• [TASK INSTRUCTIONS]:
Below, locate the line that contains "Subscribe (85, 2126)". Repeat exactly from that line to the line that contains "[Share on Facebook] (72, 216)", inclusive, leaving out the pictures.

• [DATA SECTION]:
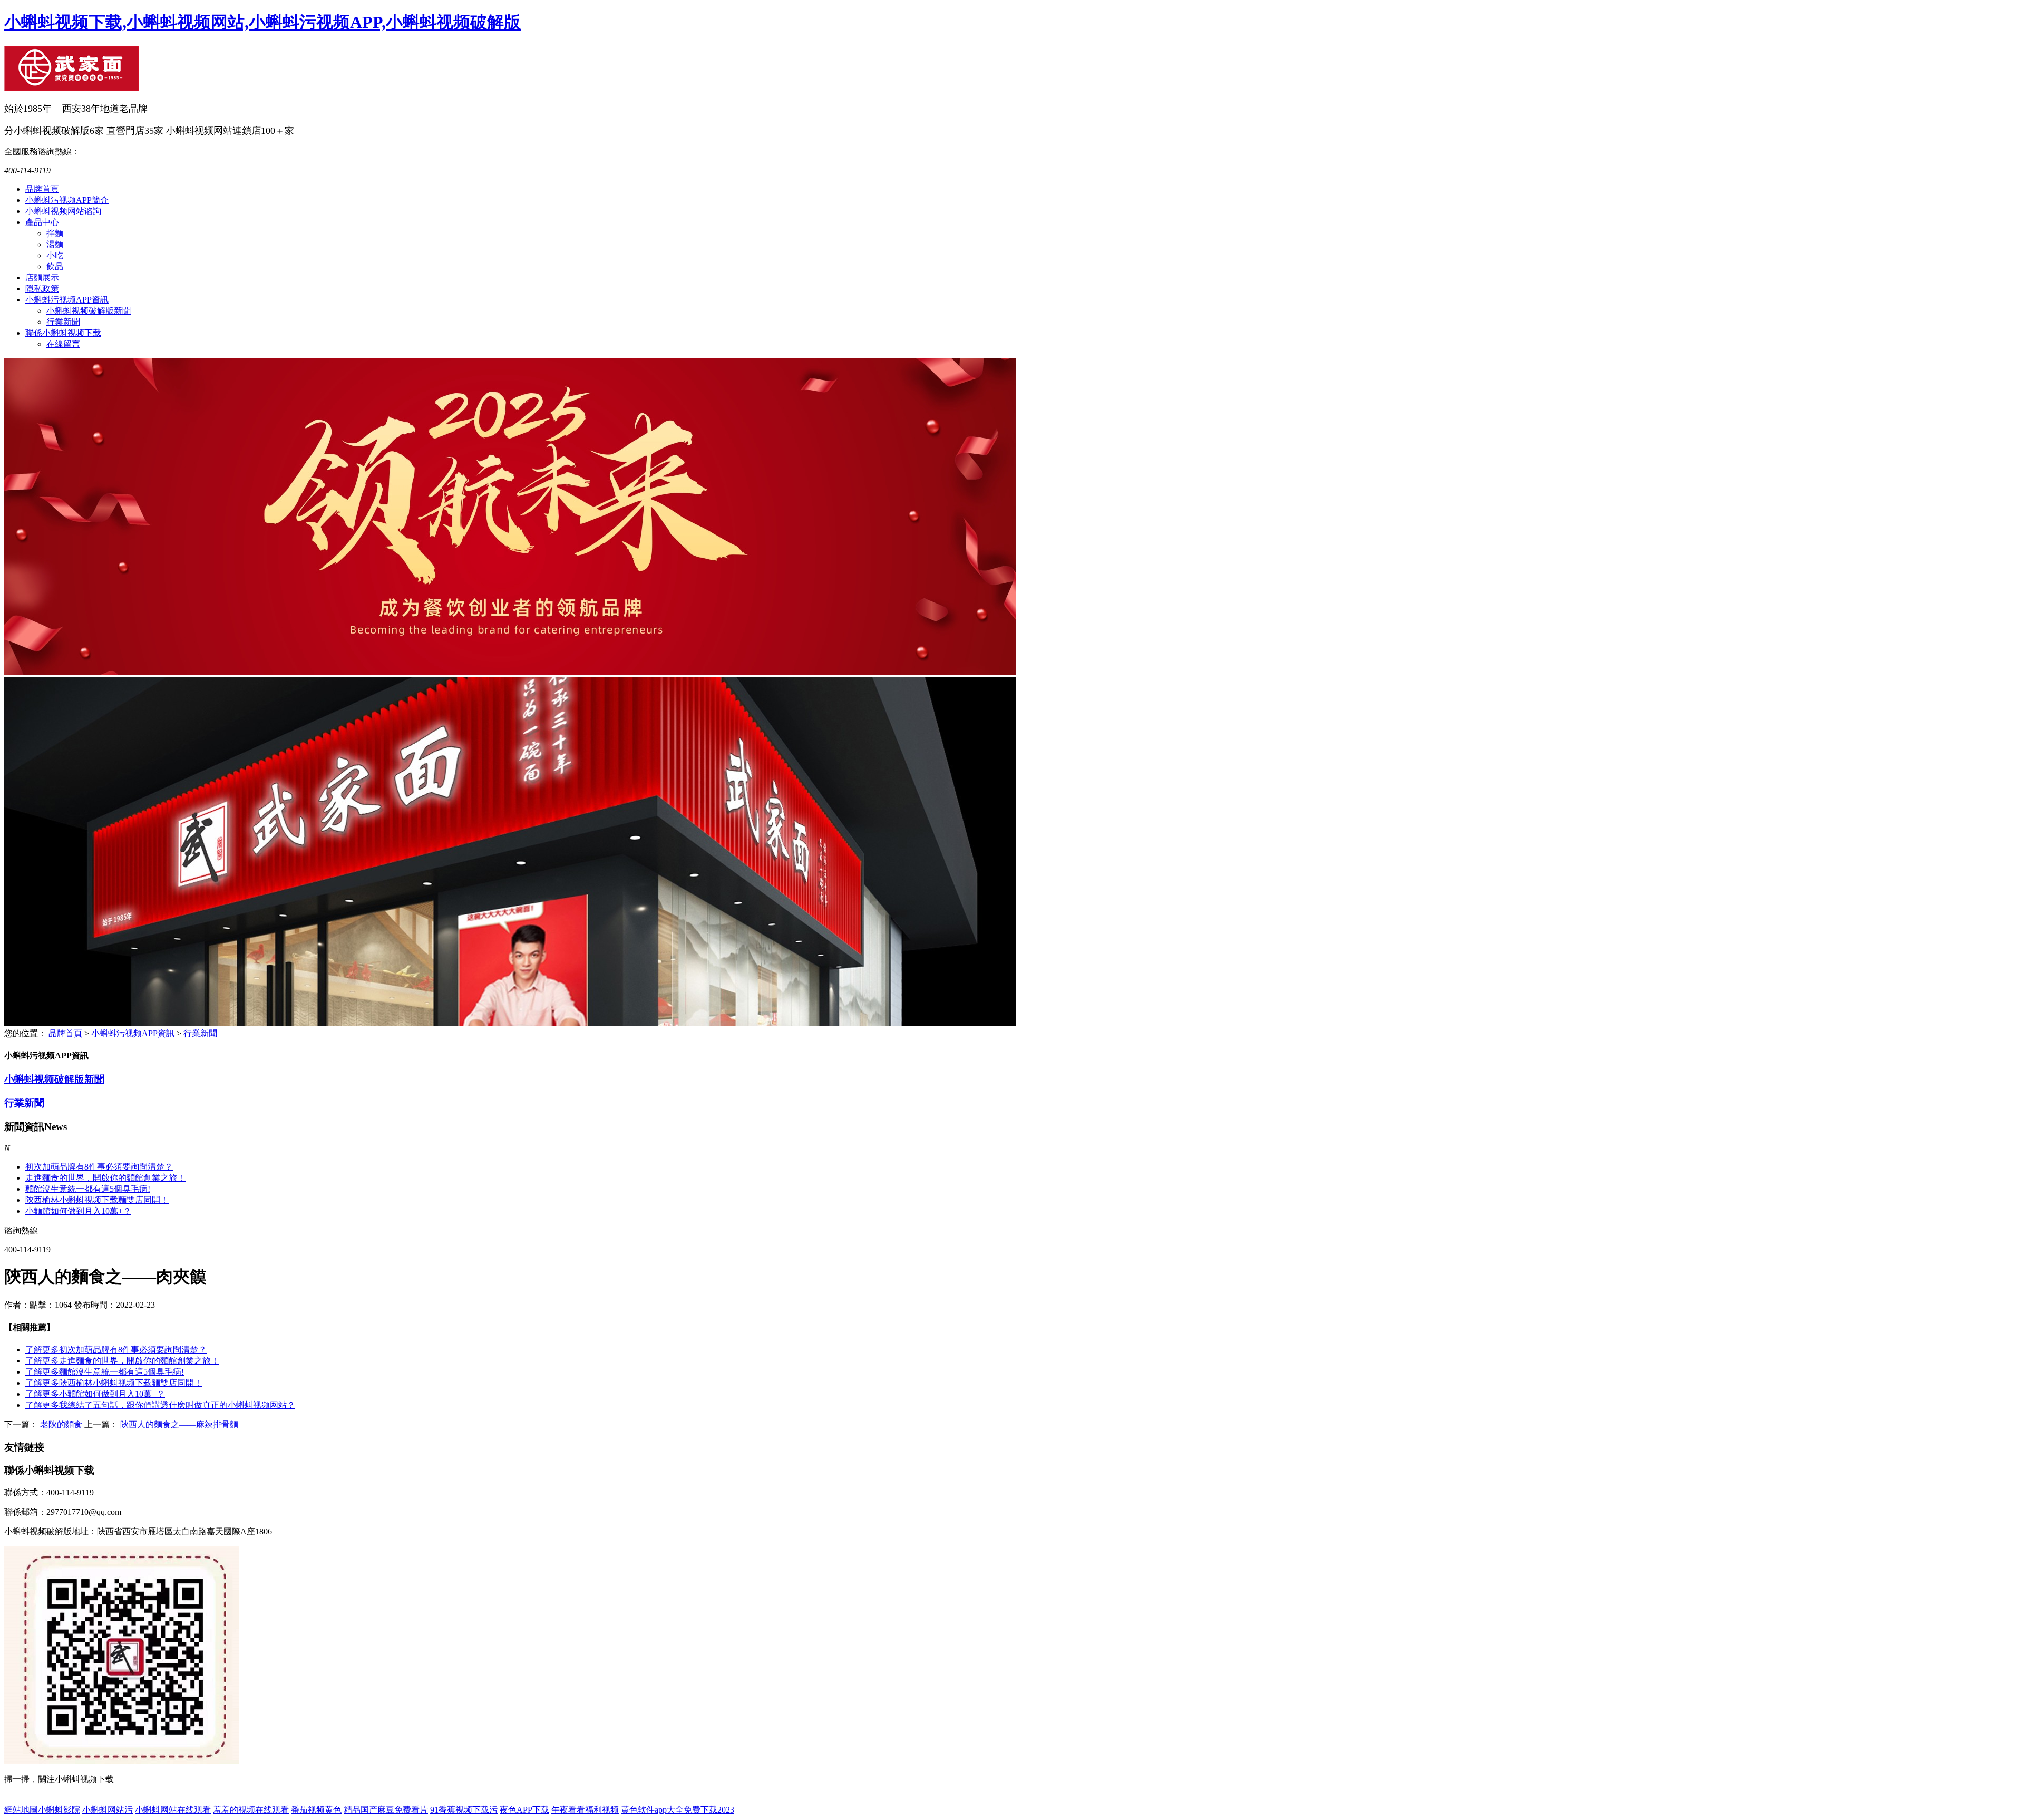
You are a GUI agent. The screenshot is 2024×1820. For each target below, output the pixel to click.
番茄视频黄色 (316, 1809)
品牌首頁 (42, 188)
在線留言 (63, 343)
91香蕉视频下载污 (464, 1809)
--
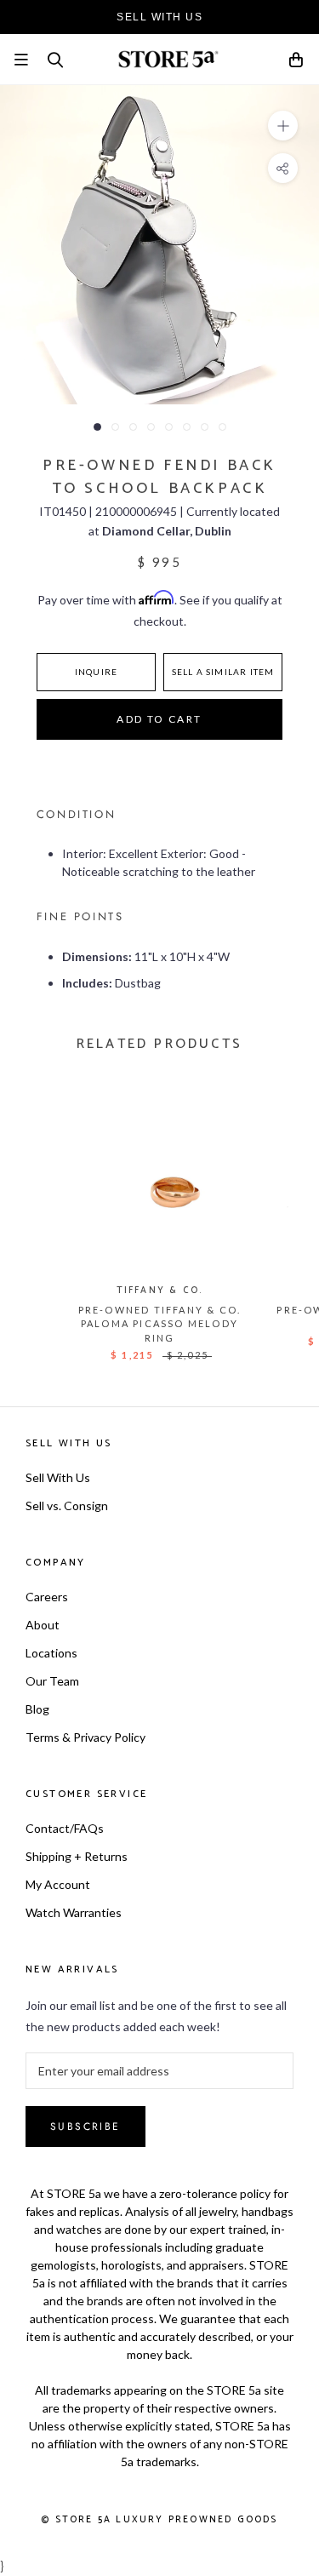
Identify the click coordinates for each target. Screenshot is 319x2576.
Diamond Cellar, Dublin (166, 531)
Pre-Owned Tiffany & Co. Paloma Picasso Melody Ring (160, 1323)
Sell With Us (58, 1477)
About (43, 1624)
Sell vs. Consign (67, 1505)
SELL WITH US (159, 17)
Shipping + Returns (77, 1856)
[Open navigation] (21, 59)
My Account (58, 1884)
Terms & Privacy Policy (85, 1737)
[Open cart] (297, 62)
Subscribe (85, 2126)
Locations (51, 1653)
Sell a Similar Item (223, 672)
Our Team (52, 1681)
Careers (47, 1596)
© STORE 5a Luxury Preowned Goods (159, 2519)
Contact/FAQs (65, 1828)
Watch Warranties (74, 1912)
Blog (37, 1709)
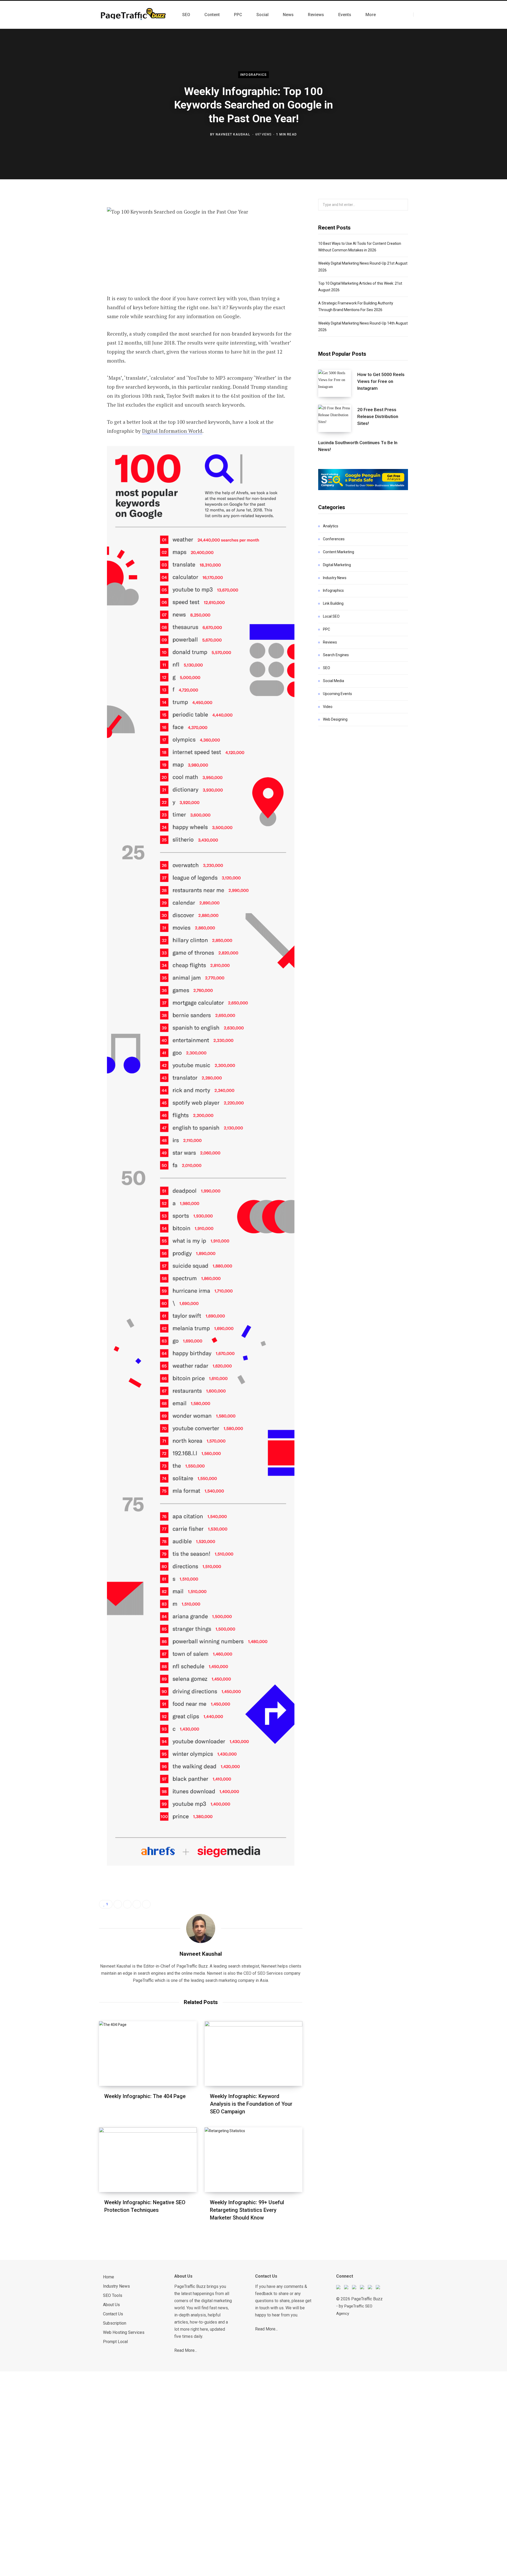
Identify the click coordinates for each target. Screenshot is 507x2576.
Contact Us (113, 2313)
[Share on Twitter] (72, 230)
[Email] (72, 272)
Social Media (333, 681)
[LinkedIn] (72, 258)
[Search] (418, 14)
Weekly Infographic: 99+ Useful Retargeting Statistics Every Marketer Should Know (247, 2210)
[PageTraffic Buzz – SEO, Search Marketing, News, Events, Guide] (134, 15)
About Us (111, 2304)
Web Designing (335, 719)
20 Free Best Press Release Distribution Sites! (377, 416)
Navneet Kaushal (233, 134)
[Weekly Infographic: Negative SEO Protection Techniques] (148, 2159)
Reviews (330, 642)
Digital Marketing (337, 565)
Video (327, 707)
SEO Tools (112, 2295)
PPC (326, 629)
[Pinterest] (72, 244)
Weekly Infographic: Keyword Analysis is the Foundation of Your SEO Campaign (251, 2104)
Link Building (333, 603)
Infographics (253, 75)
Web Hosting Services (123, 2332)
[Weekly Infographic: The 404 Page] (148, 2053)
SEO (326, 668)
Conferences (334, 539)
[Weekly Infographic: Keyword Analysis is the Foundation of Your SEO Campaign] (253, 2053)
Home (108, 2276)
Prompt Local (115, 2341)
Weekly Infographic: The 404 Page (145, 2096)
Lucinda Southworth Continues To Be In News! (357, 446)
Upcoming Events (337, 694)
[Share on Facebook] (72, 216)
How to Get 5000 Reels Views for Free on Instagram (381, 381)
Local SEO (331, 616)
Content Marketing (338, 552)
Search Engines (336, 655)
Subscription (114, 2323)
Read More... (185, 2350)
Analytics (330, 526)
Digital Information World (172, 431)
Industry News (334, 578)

• [REPLY]:
Subscribe (85, 2126)
Locations (51, 1653)
Sell a Similar Item (223, 672)
Our Team (52, 1681)
Careers (47, 1596)
© STORE 5a Luxury Preowned Goods (159, 2519)
Contact/FAQs (65, 1828)
Watch Warranties (74, 1912)
Blog (37, 1709)
Identify the click coordinates for each target. Screenshot is 507x2576.
Contact Us (113, 2313)
[Share on Twitter] (72, 230)
[Email] (72, 272)
Social Media (333, 681)
[LinkedIn] (72, 258)
[Search] (418, 14)
Weekly Infographic: 99+ Useful Retargeting Statistics Every Marketer Should Know (247, 2210)
[PageTraffic Buzz – SEO, Search Marketing, News, Events, Guide] (134, 15)
About Us (111, 2304)
Web Designing (335, 719)
20 Free Best Press Release Distribution Sites! (377, 416)
Navneet Kaushal (233, 134)
[Weekly Infographic: Negative SEO Protection Techniques] (148, 2159)
Reviews (330, 642)
Digital Marketing (337, 565)
Video (327, 707)
SEO Tools (112, 2295)
PPC (326, 629)
[Pinterest] (72, 244)
Weekly Infographic: Keyword Analysis is the Foundation of Your SEO Campaign (251, 2104)
Link Building (333, 603)
Infographics (253, 75)
Web Hosting Services (123, 2332)
[Weekly Infographic: The 404 Page] (148, 2053)
SEO (326, 668)
Conferences (334, 539)
[Weekly Infographic: Keyword Analysis is the Foundation of Your SEO Campaign] (253, 2053)
Home (108, 2276)
Prompt Local (115, 2341)
Weekly Infographic: The 404 Page (145, 2096)
Lucinda Southworth Continues To Be In News! (357, 446)
Upcoming Events (337, 694)
[Share on Facebook] (72, 216)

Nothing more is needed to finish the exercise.